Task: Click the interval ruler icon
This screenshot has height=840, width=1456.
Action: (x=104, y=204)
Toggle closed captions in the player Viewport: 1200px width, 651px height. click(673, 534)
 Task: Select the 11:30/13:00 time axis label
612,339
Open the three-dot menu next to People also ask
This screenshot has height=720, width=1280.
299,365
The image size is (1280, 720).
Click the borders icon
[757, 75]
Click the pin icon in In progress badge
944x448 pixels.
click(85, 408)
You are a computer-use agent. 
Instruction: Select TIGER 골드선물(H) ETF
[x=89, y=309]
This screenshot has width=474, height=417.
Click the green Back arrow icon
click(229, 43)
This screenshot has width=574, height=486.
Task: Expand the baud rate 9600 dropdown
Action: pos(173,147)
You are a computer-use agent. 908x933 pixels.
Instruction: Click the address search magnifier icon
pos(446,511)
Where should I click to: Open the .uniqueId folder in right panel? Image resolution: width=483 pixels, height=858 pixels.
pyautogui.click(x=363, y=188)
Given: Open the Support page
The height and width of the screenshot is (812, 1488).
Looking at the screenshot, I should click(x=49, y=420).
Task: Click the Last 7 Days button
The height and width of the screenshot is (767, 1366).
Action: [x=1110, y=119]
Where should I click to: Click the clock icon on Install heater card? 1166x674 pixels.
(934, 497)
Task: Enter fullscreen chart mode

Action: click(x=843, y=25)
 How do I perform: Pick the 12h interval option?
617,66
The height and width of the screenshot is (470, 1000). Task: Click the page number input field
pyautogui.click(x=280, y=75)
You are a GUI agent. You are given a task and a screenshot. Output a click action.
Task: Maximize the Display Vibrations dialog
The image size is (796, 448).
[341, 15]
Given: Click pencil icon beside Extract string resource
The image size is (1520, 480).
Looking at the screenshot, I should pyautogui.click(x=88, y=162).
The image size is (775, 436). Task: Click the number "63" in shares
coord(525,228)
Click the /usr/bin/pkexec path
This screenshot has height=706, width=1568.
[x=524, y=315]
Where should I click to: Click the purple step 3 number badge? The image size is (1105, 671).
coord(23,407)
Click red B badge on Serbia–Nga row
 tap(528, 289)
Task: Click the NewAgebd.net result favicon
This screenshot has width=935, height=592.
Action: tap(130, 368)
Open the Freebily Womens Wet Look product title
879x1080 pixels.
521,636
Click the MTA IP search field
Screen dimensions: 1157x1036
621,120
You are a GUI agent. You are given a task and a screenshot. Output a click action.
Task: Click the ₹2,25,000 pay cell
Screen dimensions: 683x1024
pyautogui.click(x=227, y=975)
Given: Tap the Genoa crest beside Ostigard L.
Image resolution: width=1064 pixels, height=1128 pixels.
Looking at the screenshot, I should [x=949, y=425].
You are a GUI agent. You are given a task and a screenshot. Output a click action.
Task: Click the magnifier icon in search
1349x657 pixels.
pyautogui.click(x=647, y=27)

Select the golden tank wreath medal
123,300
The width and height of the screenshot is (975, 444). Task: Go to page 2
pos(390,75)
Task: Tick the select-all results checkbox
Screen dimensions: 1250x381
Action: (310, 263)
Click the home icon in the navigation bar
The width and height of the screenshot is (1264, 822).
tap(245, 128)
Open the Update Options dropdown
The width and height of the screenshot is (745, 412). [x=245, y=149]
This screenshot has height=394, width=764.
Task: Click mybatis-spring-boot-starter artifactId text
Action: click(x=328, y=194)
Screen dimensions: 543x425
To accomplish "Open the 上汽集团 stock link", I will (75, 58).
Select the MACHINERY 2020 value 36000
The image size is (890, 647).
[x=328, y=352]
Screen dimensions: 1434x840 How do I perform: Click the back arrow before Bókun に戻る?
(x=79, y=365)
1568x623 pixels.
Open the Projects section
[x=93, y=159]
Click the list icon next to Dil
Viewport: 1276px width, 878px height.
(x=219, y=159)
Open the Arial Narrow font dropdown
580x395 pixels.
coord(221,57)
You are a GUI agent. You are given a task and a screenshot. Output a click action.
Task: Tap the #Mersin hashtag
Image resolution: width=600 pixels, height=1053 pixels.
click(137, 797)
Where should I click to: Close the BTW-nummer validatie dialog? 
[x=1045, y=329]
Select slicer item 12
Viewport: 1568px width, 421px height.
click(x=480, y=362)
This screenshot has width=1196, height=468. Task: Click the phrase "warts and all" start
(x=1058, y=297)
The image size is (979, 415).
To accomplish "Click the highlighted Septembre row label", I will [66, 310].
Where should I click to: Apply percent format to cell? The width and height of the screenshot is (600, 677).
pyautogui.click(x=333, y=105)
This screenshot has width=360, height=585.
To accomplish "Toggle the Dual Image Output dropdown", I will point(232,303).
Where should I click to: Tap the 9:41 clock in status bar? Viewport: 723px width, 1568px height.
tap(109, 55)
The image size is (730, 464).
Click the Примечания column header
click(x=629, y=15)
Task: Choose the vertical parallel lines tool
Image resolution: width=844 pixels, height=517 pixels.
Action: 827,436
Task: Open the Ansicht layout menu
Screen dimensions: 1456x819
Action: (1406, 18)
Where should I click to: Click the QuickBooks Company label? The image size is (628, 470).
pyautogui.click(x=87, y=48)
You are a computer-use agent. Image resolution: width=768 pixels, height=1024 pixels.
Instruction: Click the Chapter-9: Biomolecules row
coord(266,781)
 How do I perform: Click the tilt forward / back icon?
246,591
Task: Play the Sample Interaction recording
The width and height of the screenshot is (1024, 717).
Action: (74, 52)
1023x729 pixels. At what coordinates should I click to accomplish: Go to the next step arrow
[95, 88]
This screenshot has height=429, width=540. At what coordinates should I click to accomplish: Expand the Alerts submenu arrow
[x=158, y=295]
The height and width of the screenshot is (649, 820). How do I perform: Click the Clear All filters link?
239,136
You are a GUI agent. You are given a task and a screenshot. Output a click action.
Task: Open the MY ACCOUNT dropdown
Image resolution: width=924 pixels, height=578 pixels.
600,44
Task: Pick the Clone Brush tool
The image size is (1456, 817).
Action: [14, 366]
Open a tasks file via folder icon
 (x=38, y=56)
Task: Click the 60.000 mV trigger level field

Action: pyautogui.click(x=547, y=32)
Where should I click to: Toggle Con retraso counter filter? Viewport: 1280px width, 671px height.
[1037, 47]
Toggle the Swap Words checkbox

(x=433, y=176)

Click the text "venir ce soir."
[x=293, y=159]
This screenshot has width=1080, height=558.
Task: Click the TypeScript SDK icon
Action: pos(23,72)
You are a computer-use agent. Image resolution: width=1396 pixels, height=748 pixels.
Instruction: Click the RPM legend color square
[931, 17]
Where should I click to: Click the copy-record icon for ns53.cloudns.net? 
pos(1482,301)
***
# Activity:
For the string "computer", go line by line through the material and copy every line that has it.

# Exercise output:
You are a computer-use agent. 
You are a computer-use agent. 908x933 pixels.
You are a computer-use agent. Image resolution: width=768 pixels, height=1024 pixels.
You are a computer-use agent. Image resolution: width=1396 pixels, height=748 pixels.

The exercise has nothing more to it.